Cytuj:
Jasna czytelna argumentacja - to prawda. Bardzo, nawet nad wyraz czytelna. Dokładnie to samo słyszałem od Świadków Jehowy. "Jasna, czytelna argumentacja, nie pozostawiająca wątpliwośći, przekazana na podstawie Biblii" - że zacytuję.
Smok nigdy nie rościł sobie prawa do bycia nieomylnym. W przeciwieństwie do pewnego zwierzchnika pewnej organizacji koscielnej...
Cytuj:
Dla mnie jest więc bardzo czytelna ta argumentacja. Pozwól że z pokory już zamilknę
Pokory to Ci chyba brakuje najbardziej. Bo żeby przyjść do Boga, wyznać: Tak, jestem grzesznym człowiekiem, potrzebuję Jezusa, Jego ofiary, Jego krzyża...Trzeba mieć duuuużo pokory. Zrozumieć , a jakim siedzi się bagnie.

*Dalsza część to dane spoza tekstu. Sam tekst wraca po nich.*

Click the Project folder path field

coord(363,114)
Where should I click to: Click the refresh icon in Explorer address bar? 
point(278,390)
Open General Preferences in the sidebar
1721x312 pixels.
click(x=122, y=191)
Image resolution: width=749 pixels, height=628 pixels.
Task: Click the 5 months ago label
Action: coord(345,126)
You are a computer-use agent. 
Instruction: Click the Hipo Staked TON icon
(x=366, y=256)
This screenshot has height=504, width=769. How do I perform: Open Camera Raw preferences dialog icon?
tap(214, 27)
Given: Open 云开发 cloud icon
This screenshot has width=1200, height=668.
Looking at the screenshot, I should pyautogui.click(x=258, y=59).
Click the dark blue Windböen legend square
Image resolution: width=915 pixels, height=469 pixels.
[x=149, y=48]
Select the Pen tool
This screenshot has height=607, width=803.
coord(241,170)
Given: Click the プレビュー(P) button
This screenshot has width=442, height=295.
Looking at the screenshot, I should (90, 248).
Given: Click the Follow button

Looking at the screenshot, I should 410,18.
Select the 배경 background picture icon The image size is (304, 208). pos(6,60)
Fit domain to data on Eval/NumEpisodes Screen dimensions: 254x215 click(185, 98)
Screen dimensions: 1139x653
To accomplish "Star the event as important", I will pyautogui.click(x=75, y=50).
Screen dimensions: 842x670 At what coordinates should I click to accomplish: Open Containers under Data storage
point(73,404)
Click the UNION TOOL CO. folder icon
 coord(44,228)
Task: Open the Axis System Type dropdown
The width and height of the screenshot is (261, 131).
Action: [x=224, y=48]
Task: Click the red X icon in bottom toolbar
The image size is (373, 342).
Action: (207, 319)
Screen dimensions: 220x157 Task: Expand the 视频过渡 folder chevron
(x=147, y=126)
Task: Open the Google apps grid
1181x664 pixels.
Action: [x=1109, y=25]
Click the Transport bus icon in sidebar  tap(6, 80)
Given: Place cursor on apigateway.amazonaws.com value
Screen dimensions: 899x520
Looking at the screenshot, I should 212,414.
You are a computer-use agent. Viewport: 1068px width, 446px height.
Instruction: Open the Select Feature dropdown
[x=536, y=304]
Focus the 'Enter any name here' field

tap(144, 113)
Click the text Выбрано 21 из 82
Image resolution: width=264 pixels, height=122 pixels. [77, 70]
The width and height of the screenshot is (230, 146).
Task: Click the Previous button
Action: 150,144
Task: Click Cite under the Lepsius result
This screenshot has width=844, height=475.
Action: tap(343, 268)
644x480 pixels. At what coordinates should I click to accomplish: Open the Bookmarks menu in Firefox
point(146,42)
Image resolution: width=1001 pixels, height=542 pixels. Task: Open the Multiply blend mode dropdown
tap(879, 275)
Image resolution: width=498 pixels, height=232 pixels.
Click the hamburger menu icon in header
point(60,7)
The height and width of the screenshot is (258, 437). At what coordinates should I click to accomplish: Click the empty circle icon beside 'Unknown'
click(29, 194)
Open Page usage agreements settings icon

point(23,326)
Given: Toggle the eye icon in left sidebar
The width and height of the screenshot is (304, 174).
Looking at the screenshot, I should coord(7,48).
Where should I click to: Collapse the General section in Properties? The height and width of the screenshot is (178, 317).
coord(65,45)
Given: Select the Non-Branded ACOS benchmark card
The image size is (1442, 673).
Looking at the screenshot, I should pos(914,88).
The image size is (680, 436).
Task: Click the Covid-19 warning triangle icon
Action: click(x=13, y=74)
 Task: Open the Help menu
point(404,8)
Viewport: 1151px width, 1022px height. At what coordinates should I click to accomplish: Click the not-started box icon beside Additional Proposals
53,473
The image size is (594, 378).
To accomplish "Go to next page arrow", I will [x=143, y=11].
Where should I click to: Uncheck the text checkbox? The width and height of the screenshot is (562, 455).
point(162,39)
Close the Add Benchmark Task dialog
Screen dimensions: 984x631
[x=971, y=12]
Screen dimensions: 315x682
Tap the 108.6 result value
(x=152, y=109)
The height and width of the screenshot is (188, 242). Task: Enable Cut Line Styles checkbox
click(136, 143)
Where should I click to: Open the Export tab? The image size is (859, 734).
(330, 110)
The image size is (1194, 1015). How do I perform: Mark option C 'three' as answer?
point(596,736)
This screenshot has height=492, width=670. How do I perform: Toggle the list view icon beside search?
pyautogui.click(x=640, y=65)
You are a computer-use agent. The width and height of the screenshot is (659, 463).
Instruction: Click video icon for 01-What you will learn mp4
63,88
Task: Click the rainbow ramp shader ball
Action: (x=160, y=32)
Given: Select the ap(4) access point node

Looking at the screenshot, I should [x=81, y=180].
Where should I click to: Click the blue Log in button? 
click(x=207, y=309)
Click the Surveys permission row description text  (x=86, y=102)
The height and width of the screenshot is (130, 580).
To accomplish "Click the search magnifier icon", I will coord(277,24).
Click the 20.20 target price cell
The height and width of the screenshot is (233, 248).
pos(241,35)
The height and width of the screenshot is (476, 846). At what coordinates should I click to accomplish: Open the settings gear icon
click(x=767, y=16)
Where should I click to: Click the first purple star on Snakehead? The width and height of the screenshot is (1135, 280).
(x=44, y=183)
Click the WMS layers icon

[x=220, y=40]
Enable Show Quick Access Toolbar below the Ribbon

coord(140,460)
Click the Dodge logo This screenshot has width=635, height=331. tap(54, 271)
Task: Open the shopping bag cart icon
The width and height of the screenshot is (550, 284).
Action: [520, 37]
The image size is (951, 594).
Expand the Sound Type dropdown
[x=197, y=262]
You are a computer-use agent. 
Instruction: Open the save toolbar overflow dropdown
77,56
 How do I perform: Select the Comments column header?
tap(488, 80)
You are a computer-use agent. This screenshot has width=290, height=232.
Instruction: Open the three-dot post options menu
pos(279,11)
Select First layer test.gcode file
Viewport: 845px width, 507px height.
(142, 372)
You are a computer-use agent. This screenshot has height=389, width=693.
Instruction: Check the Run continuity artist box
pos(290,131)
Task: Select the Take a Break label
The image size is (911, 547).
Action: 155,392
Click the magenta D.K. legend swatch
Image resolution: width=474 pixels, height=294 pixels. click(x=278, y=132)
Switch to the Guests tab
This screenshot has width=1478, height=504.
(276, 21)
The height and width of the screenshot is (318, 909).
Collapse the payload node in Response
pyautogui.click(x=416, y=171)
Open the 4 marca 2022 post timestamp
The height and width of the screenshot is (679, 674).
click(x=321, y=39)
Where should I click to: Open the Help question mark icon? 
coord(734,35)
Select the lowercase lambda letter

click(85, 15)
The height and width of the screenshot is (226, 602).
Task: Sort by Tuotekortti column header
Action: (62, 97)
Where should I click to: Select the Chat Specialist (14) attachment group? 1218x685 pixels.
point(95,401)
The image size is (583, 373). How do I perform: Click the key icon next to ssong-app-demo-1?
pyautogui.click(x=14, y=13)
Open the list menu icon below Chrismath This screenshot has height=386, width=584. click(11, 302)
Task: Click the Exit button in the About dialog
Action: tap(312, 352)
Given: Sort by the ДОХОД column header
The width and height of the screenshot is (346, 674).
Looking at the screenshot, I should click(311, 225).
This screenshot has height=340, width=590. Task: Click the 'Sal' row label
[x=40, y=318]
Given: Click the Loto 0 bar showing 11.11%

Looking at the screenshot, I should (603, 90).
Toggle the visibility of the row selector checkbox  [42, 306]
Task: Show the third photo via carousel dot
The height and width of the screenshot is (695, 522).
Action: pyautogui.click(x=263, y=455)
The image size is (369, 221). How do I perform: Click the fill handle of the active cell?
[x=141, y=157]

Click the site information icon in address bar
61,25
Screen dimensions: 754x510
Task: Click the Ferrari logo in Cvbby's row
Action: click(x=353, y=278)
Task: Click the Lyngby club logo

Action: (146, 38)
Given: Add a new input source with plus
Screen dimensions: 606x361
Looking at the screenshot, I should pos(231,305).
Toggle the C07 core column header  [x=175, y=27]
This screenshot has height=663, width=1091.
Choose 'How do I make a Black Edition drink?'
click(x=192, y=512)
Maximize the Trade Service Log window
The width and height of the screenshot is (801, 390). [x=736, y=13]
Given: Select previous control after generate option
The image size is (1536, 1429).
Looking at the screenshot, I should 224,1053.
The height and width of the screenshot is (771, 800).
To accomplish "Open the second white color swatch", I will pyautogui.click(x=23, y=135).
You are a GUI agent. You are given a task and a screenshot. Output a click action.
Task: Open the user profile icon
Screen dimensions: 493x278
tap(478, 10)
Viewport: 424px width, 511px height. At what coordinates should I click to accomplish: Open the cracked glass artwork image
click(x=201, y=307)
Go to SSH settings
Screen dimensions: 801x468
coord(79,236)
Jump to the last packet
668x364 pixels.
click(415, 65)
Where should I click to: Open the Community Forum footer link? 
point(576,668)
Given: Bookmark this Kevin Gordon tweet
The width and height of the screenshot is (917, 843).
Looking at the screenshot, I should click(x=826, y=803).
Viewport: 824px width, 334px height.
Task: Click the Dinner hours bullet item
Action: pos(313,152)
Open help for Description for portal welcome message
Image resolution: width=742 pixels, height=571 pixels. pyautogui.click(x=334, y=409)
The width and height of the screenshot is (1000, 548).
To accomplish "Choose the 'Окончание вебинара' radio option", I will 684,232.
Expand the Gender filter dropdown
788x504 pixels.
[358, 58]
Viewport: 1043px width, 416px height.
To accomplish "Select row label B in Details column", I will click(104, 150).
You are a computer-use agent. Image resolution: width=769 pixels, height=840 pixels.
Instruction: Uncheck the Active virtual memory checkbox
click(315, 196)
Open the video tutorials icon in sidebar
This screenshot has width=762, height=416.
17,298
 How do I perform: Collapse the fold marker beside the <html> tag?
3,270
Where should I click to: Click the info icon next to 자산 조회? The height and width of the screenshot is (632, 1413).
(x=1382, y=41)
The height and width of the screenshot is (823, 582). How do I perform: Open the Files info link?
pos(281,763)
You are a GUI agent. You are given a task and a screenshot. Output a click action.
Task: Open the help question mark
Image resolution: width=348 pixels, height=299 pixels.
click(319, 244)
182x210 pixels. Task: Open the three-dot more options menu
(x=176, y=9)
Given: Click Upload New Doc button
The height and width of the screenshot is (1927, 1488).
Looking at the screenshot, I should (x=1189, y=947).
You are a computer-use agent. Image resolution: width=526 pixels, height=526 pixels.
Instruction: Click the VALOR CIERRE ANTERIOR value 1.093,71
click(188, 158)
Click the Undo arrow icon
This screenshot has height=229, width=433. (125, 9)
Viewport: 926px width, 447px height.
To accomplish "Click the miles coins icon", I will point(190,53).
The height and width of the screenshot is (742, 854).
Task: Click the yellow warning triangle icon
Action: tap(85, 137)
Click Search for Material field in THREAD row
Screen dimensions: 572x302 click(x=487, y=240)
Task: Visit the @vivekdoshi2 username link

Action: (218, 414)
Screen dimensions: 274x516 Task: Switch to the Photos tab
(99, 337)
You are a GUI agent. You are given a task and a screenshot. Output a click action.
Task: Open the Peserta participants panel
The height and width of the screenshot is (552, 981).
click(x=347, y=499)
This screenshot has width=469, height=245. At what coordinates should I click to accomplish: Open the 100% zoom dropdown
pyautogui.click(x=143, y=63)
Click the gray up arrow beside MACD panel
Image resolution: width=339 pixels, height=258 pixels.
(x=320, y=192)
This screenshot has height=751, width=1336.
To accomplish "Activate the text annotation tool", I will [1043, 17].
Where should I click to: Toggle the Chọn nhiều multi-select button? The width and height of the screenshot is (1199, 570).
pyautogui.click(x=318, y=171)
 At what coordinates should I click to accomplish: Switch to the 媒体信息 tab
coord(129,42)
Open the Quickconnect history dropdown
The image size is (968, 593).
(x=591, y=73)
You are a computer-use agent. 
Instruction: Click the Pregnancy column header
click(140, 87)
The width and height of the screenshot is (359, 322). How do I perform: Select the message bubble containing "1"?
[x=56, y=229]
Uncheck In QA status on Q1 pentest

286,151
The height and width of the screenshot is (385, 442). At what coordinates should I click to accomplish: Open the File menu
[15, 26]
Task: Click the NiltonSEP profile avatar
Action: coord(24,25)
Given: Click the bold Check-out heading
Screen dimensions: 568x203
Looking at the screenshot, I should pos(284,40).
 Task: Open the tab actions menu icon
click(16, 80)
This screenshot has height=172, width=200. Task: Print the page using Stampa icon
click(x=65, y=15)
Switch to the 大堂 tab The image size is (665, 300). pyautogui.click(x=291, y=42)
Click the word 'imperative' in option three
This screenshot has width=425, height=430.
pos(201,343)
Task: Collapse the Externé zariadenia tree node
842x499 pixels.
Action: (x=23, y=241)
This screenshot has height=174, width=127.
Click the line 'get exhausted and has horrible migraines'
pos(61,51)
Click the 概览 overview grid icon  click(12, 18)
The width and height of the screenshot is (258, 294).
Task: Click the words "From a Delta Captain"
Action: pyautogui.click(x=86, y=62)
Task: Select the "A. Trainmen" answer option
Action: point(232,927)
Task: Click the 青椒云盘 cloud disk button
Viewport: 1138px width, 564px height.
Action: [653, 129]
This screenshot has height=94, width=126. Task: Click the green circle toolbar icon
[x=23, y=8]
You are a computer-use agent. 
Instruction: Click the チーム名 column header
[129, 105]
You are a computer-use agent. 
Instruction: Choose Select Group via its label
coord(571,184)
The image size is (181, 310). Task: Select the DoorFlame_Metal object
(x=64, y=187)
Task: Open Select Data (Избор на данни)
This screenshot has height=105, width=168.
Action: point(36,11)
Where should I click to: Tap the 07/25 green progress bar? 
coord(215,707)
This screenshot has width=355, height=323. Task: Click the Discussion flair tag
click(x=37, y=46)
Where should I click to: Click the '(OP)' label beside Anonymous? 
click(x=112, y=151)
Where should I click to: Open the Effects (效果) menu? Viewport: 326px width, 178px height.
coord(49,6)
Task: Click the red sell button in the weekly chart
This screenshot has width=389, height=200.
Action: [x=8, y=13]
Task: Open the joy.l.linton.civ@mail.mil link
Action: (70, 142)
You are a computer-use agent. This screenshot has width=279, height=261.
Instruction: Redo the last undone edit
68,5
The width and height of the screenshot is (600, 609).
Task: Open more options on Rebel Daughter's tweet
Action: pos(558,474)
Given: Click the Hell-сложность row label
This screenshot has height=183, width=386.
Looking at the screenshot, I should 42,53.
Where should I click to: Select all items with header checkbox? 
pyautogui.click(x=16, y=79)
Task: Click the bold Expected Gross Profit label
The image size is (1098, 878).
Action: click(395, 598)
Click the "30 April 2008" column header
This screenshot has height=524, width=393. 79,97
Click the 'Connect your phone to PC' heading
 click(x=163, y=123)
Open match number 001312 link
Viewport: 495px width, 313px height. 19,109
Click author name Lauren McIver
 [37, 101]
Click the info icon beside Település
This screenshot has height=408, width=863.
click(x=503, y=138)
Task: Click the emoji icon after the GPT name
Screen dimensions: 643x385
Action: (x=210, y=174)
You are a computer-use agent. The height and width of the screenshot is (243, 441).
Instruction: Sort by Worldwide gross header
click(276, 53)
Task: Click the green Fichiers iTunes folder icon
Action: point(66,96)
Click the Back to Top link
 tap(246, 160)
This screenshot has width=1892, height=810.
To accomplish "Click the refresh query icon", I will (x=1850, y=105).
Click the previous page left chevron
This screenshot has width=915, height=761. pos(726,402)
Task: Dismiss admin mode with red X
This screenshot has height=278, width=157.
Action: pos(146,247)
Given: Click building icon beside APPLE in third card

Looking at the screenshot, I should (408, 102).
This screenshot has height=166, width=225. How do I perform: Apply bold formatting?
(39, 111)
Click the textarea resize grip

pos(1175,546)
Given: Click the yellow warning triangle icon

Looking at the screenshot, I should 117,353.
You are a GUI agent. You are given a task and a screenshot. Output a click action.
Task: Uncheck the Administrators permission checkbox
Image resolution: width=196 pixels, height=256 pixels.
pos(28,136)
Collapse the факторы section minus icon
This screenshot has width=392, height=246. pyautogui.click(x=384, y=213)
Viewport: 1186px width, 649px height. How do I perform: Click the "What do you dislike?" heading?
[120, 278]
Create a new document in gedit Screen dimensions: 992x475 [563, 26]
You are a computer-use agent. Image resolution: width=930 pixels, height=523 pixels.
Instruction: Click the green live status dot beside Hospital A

Wielu znałam już ludzi, którzy słyszeli ewangelię, ale jakoś narodzić się na nowo nie mogli. Wielu z nich mówio mi : Ale ja przecież aż tak nie grzeszę...gorsi są ci, co mordują , kradną...etc. Albo są przywiązani do myśli, że zbawieni będą za swoje zasługi. Że skapnie im trochę chwały za "dobre życie".
Czemu Ty nie chcesz się narodzić na nowo? Nie wiem.